[Opening Material for this task section]

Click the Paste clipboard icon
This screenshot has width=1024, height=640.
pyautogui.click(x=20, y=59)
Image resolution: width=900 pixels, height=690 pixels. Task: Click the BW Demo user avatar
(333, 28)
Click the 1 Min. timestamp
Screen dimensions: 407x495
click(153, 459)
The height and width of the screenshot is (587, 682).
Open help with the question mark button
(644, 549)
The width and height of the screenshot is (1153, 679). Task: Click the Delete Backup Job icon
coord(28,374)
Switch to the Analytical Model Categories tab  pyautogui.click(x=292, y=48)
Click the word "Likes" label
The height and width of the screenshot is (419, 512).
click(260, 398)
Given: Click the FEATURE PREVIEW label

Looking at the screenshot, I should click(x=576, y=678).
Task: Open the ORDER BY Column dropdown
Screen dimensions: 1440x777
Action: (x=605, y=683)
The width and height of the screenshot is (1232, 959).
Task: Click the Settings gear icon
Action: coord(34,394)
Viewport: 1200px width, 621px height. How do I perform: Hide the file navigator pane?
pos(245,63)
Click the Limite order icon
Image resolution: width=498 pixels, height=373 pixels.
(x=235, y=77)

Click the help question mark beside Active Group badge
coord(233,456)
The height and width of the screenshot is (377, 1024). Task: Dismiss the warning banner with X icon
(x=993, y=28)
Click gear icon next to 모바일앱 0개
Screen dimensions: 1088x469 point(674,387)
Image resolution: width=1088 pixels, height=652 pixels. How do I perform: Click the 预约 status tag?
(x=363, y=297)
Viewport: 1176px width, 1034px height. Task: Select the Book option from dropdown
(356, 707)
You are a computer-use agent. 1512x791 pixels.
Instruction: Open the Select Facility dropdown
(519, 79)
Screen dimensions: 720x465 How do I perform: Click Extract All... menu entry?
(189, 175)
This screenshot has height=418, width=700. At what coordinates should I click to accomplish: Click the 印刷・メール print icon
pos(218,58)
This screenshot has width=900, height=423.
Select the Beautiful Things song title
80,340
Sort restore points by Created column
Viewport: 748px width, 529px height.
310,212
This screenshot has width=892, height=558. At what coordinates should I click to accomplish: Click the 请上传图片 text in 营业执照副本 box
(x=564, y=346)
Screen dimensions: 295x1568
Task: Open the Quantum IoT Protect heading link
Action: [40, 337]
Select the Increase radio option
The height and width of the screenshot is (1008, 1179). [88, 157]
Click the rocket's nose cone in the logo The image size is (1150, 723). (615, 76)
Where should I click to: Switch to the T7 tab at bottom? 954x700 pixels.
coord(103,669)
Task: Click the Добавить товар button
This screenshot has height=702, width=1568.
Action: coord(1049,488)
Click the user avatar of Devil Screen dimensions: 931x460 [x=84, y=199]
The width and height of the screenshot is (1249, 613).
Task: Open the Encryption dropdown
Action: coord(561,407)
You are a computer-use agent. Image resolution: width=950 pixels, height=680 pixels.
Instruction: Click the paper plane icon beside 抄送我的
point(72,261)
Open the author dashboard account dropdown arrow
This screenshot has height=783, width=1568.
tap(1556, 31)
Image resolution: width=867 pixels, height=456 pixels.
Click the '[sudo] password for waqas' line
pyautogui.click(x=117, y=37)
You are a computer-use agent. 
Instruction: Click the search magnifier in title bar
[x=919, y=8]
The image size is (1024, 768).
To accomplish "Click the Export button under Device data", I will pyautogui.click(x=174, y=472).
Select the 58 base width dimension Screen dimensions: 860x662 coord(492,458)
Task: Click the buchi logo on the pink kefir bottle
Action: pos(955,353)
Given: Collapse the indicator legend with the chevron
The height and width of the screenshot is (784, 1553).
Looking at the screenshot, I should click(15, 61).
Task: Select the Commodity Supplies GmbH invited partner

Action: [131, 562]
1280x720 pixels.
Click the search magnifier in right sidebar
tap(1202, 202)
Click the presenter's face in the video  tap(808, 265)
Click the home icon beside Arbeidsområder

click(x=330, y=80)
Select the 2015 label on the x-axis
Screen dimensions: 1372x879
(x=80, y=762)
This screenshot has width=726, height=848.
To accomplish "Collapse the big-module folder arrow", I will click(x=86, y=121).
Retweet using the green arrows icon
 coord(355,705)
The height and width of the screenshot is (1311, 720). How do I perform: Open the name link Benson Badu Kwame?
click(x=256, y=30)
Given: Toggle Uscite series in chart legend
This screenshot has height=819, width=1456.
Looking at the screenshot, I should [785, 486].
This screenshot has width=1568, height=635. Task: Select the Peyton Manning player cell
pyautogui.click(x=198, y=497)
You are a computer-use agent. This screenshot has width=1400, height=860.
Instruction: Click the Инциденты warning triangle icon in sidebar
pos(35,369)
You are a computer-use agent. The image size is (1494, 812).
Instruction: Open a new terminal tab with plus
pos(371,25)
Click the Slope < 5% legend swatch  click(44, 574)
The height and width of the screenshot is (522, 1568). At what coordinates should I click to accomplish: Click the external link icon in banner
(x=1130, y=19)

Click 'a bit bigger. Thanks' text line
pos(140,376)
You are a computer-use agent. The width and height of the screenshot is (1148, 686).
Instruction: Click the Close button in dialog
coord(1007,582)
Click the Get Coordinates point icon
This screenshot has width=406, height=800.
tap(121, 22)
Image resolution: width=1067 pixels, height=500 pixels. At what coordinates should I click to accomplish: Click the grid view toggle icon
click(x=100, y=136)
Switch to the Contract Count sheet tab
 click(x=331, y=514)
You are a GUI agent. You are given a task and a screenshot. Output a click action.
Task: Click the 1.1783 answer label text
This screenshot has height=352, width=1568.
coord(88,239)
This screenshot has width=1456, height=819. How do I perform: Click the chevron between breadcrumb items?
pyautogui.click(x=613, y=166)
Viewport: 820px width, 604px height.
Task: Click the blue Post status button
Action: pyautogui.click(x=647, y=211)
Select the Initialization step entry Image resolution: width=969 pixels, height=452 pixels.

[Closing Material for this task section]

* **Exercise description**
Output an exact copy of the lines beginning at the one that holds "Click 'a bit bigger. Thanks' text line" and running through the final line of the records.

* **Answer box**
Click 'a bit bigger. Thanks' text line
pos(140,376)
You are a computer-use agent. The width and height of the screenshot is (1148, 686).
Instruction: Click the Close button in dialog
coord(1007,582)
Click the Get Coordinates point icon
This screenshot has width=406, height=800.
tap(121, 22)
Image resolution: width=1067 pixels, height=500 pixels. At what coordinates should I click to accomplish: Click the grid view toggle icon
click(x=100, y=136)
Switch to the Contract Count sheet tab
 click(x=331, y=514)
You are a GUI agent. You are given a task and a screenshot. Output a click action.
Task: Click the 1.1783 answer label text
This screenshot has height=352, width=1568.
coord(88,239)
This screenshot has width=1456, height=819. How do I perform: Click the chevron between breadcrumb items?
pyautogui.click(x=613, y=166)
Viewport: 820px width, 604px height.
Task: Click the blue Post status button
Action: pyautogui.click(x=647, y=211)
Select the Initialization step entry Image resolution: width=969 pixels, height=452 pixels.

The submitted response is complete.